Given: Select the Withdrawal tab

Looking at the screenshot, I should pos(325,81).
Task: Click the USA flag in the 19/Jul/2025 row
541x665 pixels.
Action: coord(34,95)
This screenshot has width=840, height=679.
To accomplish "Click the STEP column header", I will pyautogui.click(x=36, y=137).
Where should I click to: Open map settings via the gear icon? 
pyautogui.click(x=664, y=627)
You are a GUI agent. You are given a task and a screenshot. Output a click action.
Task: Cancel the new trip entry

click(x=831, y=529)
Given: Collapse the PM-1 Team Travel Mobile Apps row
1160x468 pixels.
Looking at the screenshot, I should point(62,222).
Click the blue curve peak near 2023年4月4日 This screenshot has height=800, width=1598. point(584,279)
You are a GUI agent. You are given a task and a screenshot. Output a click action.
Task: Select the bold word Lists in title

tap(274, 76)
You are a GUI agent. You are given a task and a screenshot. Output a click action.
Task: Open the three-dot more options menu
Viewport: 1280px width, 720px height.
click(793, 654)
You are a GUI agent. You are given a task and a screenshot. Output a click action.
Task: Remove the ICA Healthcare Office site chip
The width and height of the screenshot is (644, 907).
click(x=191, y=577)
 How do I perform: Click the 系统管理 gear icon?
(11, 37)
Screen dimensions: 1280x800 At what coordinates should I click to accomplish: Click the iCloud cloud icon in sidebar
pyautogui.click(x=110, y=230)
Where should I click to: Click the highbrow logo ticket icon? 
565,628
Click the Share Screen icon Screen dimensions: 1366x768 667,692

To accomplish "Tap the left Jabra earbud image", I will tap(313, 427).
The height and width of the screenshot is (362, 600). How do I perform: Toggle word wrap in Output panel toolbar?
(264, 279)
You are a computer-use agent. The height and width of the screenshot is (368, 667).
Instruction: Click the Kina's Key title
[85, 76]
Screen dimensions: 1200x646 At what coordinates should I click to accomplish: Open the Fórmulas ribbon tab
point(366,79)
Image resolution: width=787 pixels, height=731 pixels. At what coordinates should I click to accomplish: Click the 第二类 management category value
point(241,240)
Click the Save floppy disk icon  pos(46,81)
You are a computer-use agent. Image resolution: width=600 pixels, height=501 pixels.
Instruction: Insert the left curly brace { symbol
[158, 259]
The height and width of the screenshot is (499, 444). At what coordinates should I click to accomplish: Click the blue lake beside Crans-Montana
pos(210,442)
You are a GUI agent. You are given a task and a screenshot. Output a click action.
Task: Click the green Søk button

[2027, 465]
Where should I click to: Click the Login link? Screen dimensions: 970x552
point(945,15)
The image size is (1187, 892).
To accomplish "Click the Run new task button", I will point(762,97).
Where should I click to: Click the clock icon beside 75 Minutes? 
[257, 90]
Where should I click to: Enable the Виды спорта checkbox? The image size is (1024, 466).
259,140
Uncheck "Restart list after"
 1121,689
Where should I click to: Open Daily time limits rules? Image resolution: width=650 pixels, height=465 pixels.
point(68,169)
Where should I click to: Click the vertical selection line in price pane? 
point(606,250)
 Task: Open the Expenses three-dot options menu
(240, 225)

____

*EXERCISE OBJECTIVE*
Only one part of the material above is to be transcribed, namely the lines starting with the line that has "541x665 pixels." and going on through the line that has "Task: Open the three-dot more options menu", exactly as they stand.

*EXERCISE ANSWER*
541x665 pixels.
Action: coord(34,95)
This screenshot has width=840, height=679.
To accomplish "Click the STEP column header", I will pyautogui.click(x=36, y=137).
Where should I click to: Open map settings via the gear icon? 
pyautogui.click(x=664, y=627)
You are a GUI agent. You are given a task and a screenshot. Output a click action.
Task: Cancel the new trip entry

click(x=831, y=529)
Given: Collapse the PM-1 Team Travel Mobile Apps row
1160x468 pixels.
Looking at the screenshot, I should point(62,222).
Click the blue curve peak near 2023年4月4日 This screenshot has height=800, width=1598. point(584,279)
You are a GUI agent. You are given a task and a screenshot. Output a click action.
Task: Select the bold word Lists in title

tap(274, 76)
You are a GUI agent. You are given a task and a screenshot. Output a click action.
Task: Open the three-dot more options menu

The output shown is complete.